- TASK GOAL
Rewrite the lines of data below as a numbered list, leaving out any blank lines.

Start of DATASET RECORDS

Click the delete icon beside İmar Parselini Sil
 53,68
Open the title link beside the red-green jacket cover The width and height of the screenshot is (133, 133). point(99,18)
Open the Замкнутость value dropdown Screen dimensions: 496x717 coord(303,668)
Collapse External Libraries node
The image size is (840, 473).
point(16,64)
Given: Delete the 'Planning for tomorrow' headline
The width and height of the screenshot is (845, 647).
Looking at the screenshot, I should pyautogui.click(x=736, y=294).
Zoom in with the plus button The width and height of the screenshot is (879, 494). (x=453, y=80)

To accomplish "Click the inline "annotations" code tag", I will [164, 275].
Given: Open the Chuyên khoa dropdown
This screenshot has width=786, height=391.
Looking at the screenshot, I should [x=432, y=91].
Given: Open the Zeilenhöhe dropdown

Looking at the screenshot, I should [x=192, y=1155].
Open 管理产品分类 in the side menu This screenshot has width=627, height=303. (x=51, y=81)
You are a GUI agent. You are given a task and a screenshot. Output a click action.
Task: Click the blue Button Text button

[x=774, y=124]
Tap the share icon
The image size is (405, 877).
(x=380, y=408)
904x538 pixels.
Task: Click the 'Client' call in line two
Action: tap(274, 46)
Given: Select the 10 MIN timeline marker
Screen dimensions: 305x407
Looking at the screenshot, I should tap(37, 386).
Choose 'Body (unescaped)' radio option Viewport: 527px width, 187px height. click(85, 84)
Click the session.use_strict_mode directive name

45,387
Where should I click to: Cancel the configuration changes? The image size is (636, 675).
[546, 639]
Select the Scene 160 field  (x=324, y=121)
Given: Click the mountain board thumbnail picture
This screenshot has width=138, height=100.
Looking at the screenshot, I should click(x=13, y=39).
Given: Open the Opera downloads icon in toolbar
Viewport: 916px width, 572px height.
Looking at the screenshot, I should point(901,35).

End of DATASET RECORDS

- CORRECT RESPONSE
1. Click the delete icon beside İmar Parselini Sil
2.  53,68
3. Open the title link beside the red-green jacket cover The width and height of the screenshot is (133, 133). point(99,18)
4. Open the Замкнутость value dropdown Screen dimensions: 496x717 coord(303,668)
5. Collapse External Libraries node
6. The image size is (840, 473).
7. point(16,64)
8. Given: Delete the 'Planning for tomorrow' headline
9. The width and height of the screenshot is (845, 647).
10. Looking at the screenshot, I should pyautogui.click(x=736, y=294).
11. Zoom in with the plus button The width and height of the screenshot is (879, 494). (x=453, y=80)
12. To accomplish "Click the inline "annotations" code tag", I will [164, 275].
13. Given: Open the Chuyên khoa dropdown
14. This screenshot has width=786, height=391.
15. Looking at the screenshot, I should [x=432, y=91].
16. Given: Open the Zeilenhöhe dropdown
17. Looking at the screenshot, I should [x=192, y=1155].
18. Open 管理产品分类 in the side menu This screenshot has width=627, height=303. (x=51, y=81)
19. You are a GUI agent. You are given a task and a screenshot. Output a click action.
20. Task: Click the blue Button Text button
21. [x=774, y=124]
22. Tap the share icon
23. The image size is (405, 877).
24. (x=380, y=408)
25. 904x538 pixels.
26. Task: Click the 'Client' call in line two
27. Action: tap(274, 46)
28. Given: Select the 10 MIN timeline marker
29. Screen dimensions: 305x407
30. Looking at the screenshot, I should tap(37, 386).
31. Choose 'Body (unescaped)' radio option Viewport: 527px width, 187px height. click(85, 84)
32. Click the session.use_strict_mode directive name
33. 45,387
34. Where should I click to: Cancel the configuration changes? The image size is (636, 675).
35. [546, 639]
36. Select the Scene 160 field  (x=324, y=121)
37. Given: Click the mountain board thumbnail picture
38. This screenshot has width=138, height=100.
39. Looking at the screenshot, I should click(x=13, y=39).
40. Given: Open the Opera downloads icon in toolbar
41. Viewport: 916px width, 572px height.
42. Looking at the screenshot, I should point(901,35).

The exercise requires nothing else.